§ WHAT THE TASK ASKS: Write out, word for word, the passage of the LoRA training post below from "Today, I’d like" to "we are testing.".

§ EXTRACT TO READ:
--------------------

Hello everyone~! This is A2SET, where we share information about AI that you might be curious about.
Today, I’d like to explain how to train LoRA, which I mentioned in a previous post. There are so many methods, and depending on the hardware you have, some may find it easy or difficult. Today, I will explain based on the method we are testing.
What is LoRA?
First, let me give a brief explanation of LoRA! LoRA (Low-Rank Adaptation) is a training technique for fine-tuning the Stable Diffusion model.
–> Click here to read more about LoRA
For those who want to know more about LoRA, please refer to the LoRA post we shared previously. It will be very helpful in understanding today’s content.
1. The Need for a Trained Model
Many of you will want to create LoRA to produce impressive results or to generate your own unique data. For those of you who have this in mind, many platforms are already generating AI images using your facial data.

--------------------

§ RAW DATA:
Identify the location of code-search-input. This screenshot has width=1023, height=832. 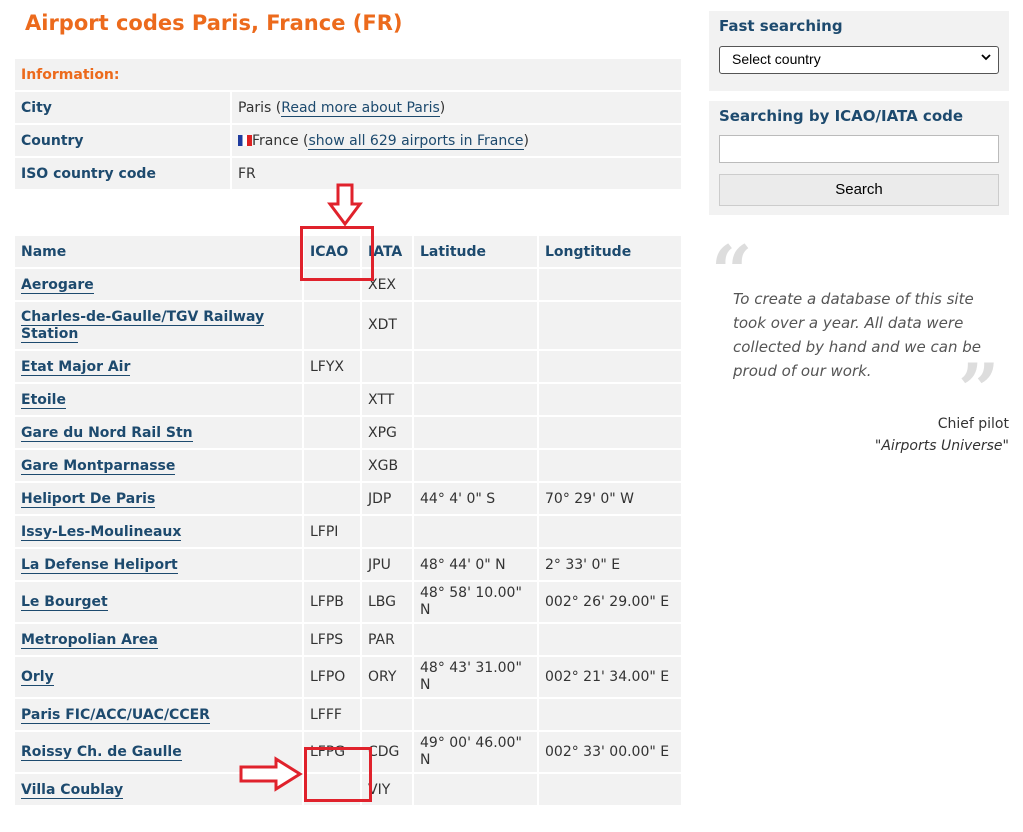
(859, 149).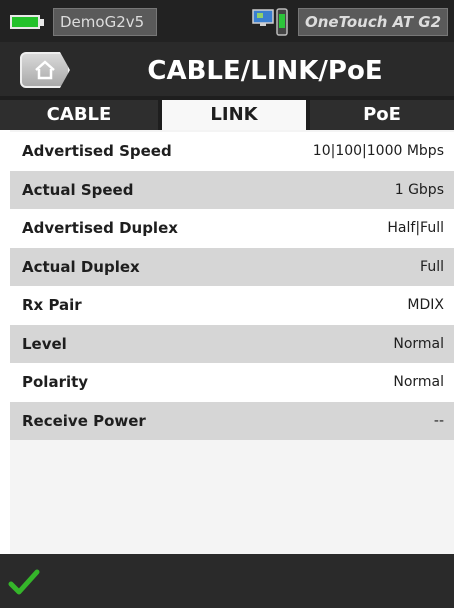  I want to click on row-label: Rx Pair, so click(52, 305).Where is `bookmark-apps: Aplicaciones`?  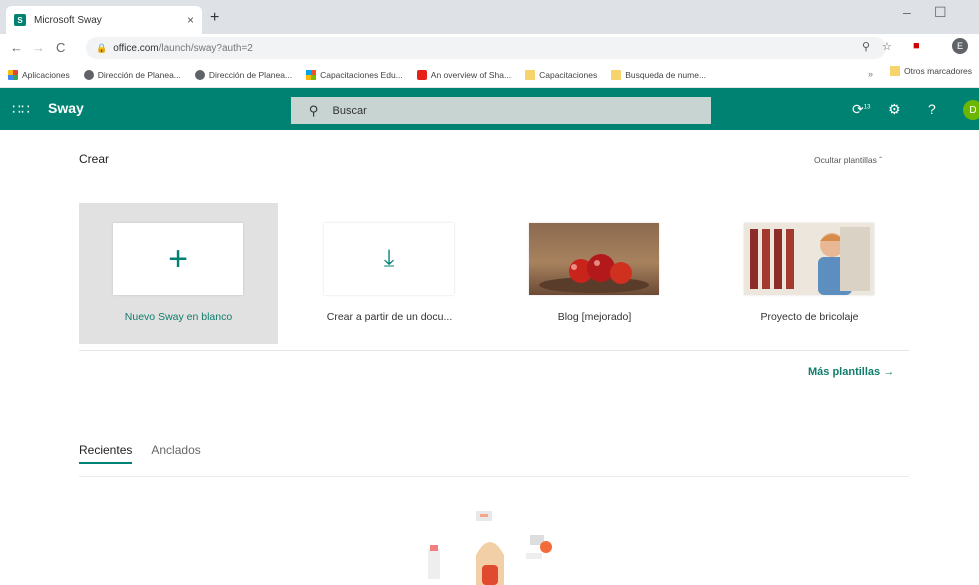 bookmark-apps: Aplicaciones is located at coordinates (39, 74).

--------------------

§ RESULT OF THIS EXERCISE:
Today, I’d like to explain how to train LoRA, which I mentioned in a previous post. There are so many methods, and depending on the hardware you have, some may find it easy or difficult. Today, I will explain based on the method we are testing.